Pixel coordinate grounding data
────────────────

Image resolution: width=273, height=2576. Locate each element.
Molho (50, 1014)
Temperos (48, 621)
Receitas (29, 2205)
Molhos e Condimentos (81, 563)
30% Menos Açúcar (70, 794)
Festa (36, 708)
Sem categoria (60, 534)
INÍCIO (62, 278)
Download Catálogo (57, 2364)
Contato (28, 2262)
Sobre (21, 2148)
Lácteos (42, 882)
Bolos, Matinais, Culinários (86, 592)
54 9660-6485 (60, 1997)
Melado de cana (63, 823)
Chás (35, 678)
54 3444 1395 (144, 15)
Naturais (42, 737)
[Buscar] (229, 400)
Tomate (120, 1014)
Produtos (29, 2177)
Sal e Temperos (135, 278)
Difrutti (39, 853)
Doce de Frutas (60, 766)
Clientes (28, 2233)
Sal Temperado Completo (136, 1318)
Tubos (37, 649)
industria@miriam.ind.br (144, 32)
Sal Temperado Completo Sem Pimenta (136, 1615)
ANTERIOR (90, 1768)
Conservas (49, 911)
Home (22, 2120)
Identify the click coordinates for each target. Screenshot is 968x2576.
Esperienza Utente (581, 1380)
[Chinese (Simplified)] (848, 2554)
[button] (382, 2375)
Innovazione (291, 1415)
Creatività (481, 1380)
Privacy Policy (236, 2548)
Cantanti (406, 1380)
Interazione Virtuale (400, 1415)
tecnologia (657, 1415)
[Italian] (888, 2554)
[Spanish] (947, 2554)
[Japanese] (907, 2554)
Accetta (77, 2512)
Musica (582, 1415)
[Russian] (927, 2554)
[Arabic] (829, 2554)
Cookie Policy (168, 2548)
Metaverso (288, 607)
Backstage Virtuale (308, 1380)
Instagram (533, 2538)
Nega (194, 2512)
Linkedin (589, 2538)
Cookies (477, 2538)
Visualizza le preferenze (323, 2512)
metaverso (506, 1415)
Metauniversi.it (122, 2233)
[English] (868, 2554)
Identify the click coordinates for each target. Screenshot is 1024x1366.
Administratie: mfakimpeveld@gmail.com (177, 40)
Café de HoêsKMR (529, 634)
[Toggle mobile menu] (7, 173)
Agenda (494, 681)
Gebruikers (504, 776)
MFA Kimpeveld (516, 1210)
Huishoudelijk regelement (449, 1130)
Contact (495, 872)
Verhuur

────────────────

- **ACTIVITY**
Select and copy each line from the data that includes the word "click".

- **OUTPUT**
Identify the click coordinates for each target. Screenshot is 968x2576.
Identify the click coordinates for each target. Screenshot is 1024x1366.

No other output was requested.